Always trying to keep my family active (or as my husband might argue, not letting anyone rest), I decided in June of 2017 that we were going to hit as many LOVE signs as we could within a two-hour drive. Thus began our “Summer of Love.”
LOVEwork at Luray Caverns
Truth be told, our first foray with the LOVEworks signs began six years ago at Luray Caverns. The kids were much younger and loved climbing on it, and we loved the new and fun photo op.
LOVEwork at Airlie
Airie is a hotel and conference center in Warrenton that, in addition to being a historic building, is a pioneer among environmentally friendly hotels. Their LOVEwork sign was the first in Warrenton, and true to its reputation, is constructed with 95% recycled material. In the L are wine bottles, the O is an old farm tractor tire, the V is a trellis with vines growing in it and reminiscent of the Pont des Art Bridge in Paris, the E allows ‘love locks’ to be attached. After couples bring their lock and attach it, there is a special box in the tractor tire used to throw away the key. (Very romantic!)
LOVEwork at Culpeper Depot
Despite its incorrectly spelled name (there really ought to be two p’s in pepper), Culpeper has a fascinating history.

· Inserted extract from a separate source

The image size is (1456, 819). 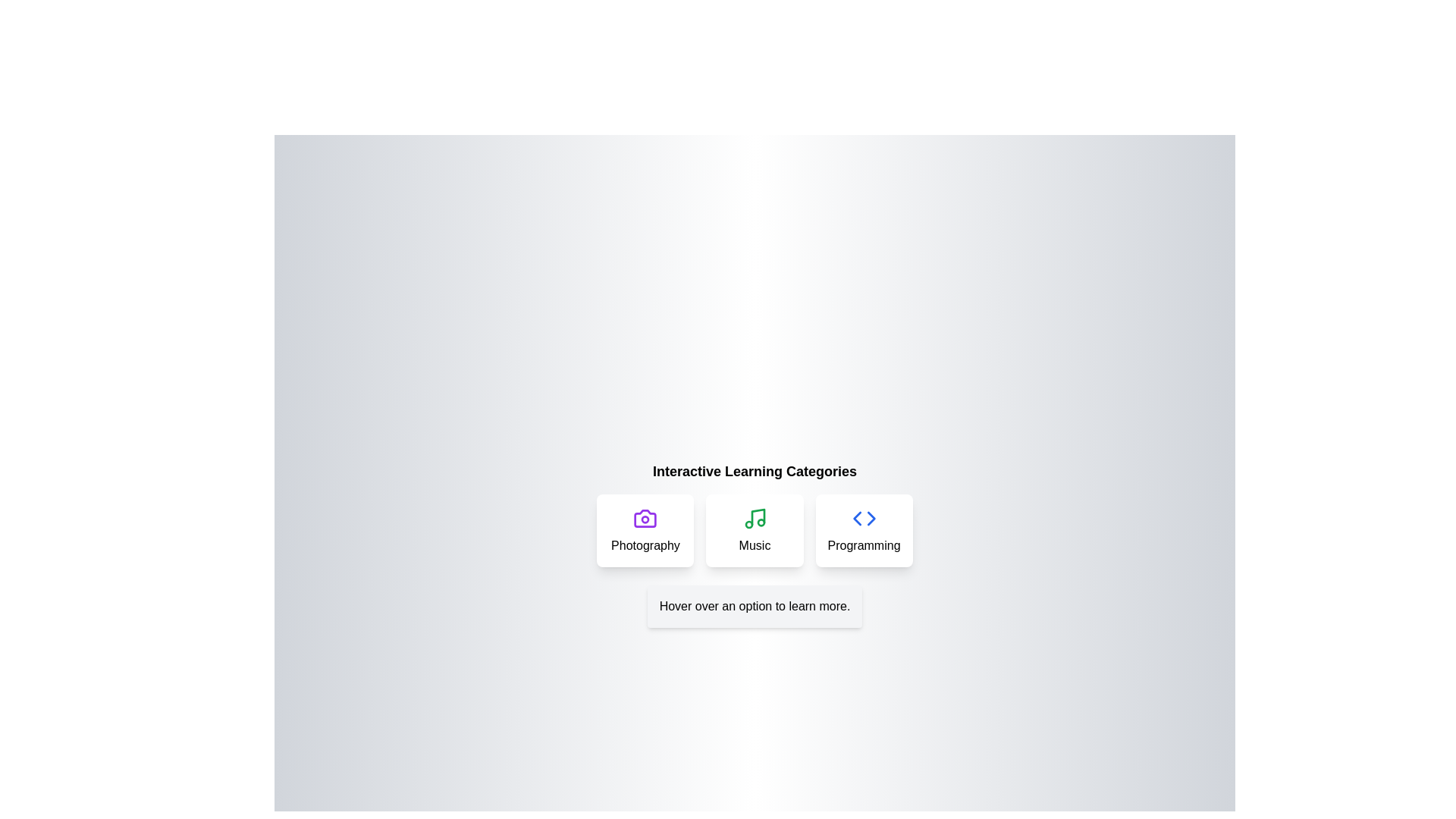 What do you see at coordinates (755, 546) in the screenshot?
I see `the text label that provides a descriptor for the card located below the musical note icon, positioned as the second card in a row of three` at bounding box center [755, 546].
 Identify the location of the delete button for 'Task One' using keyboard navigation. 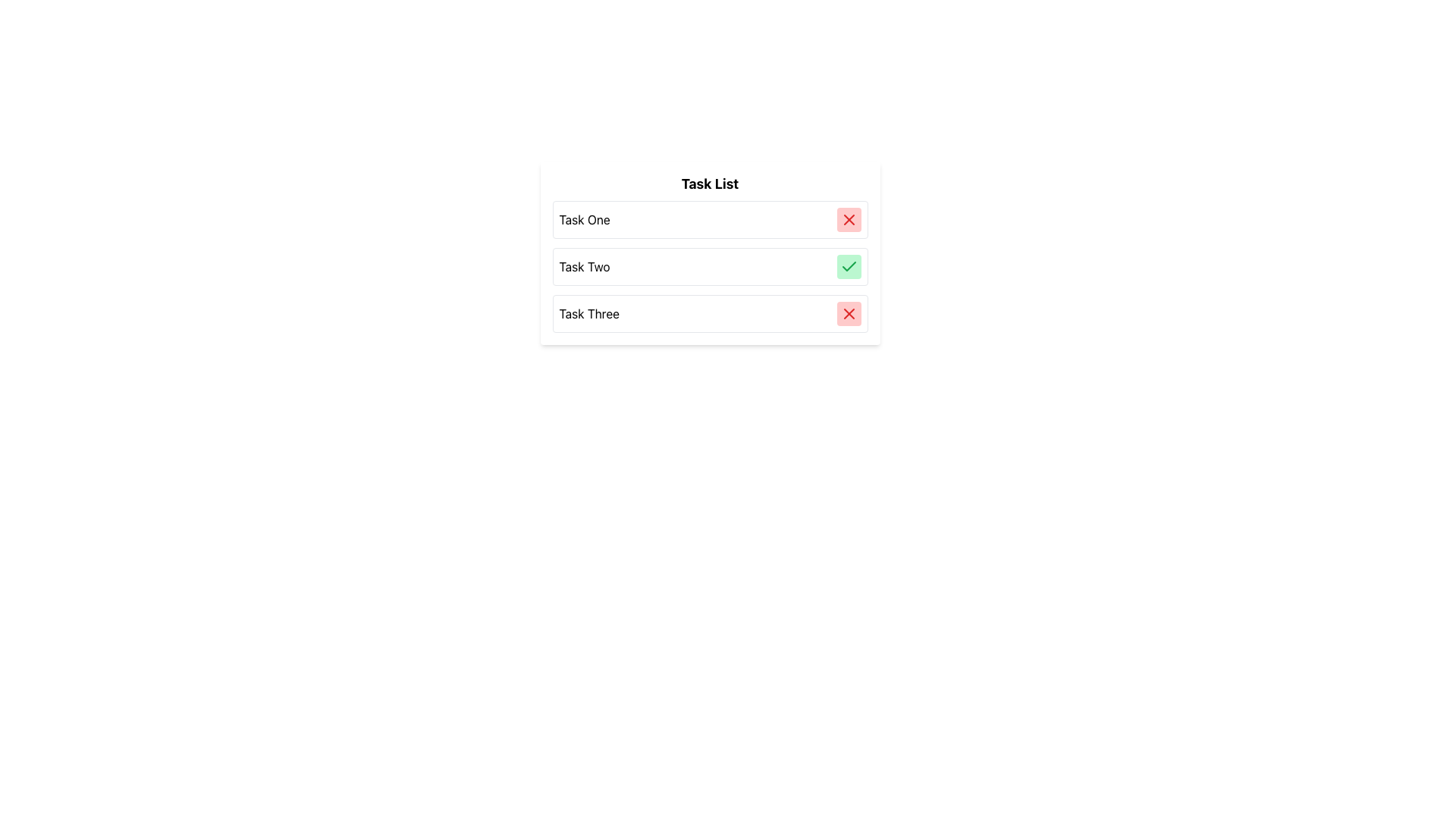
(848, 219).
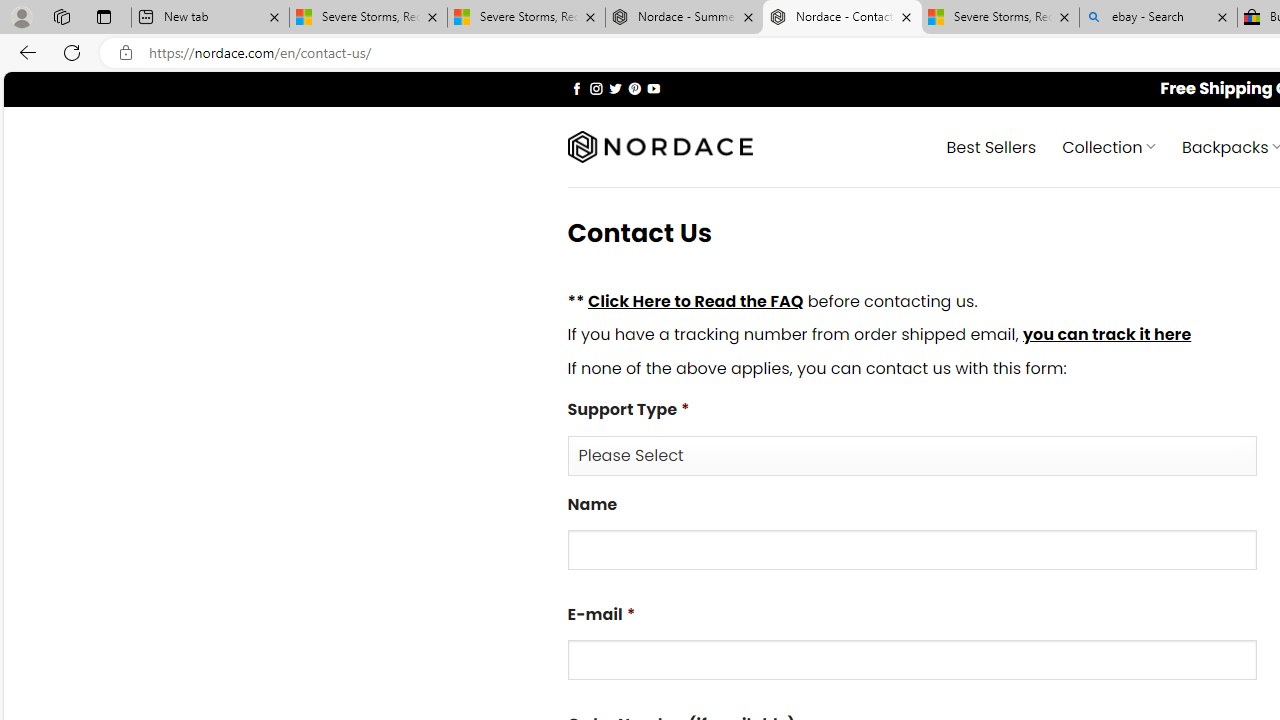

It was originally named Fairfax; was a crossroads for armies marching through Virginia during the Civil War; and is home to The State Theater, an art deco theater opened in 1938. The theater has had several lives, including playing a part during segregation and being reborn and partnering with The Library of Congress. It is currently closed but shines a light on the fact that movies and the arts have always been a part of the city’s history. We discovered a quaint walking town, and a historic train station. Across from the train station is the Culpeper Loveworks sign called “Reel LOVE” because it is made of movie reels. There is a train that can take you from Manassas to Culpeper if you’re curious.
LOVEwork in Leesburg
In Leesburg, there’s an entrance to the W&OD (Washington & Old Dominion Railroad) trail, well-known for bikers and trail runners. The LOVE sign here was designed by a local artist and metal fabricator and is made of wheels and tire spokes.
LOVEwork in Purcellville
At the end of the W&OD trail is Purcellville. The Purcellville LOVEworks sign represents Loudoun County’s winery industry and has wine labels and corks from all 35 Loudoun wineries and art from local artists as well. Purcellville is an old town, founded in the 1740s, and we found that it was chock full of boutiques and antique stores that our entire family enjoyed exploring. (It must be noted that the adults did not care so much for finding relics from our childhood in said “antique” stores.) It too was a critical juncture in the Civil War and as such, the “Great Road” was constructed to connect the city to Leesburg and eventually on to Alexandria, as the precursor to the W&OD trail. Sadly many of Purcellville’s historic buildings were destroyed in two fires, but the town was able to survive thanks to the railroad. The historic train station was a treat and you can learn more about the city in it.
LOVEwork at Morias Vineyard
Bonus – we went to a winery and it had a LOVEwork sign! No history here, but, this particular winery is constructed completely out of cement, even the sign.
LOVEwork in Orange
Orange County is best known for being home to James Madison, father of our Constitution and his home, Montpelier. The LOVE sign was constructed by a local blacksmith and the L is representative of the Constitution, the O represents the civil war and the county’s involvement in it, the V has vines representing Orange County’s wine industry and the E has horseshoes representing the equestrian history and culture of the area. The sign and Orange County’s beautiful historic buildings were fun to explore.
LOVEwork in Liberty Mills Farm
This LOVEwork sign was a tricky one to find. Waze steered us in the wrong direction and we were driving around farmland for quite some time until we located it. Set on Virginia’s largest corn maze (25 acres!), Liberty Mills Farm also has pick your own strawberries and produce. The sign is a nod to Virginia’s agricultural heritage and growing agri-tourism.
I’ll admit that I now understand our state slogan. Virginia is full of rich history, agriculture, emerging environmental efforts and let’s not forget the wineries. I encourage you map out a trip like this. We spent countless hours in the car without staring at screens, actually talking to each other (except for the occasional car nap), and at times it felt like we were driving through a movie set – the towns were so beautiful! It’s one of the best memories I have of time spent with my family and what’s not to LOVE about family time?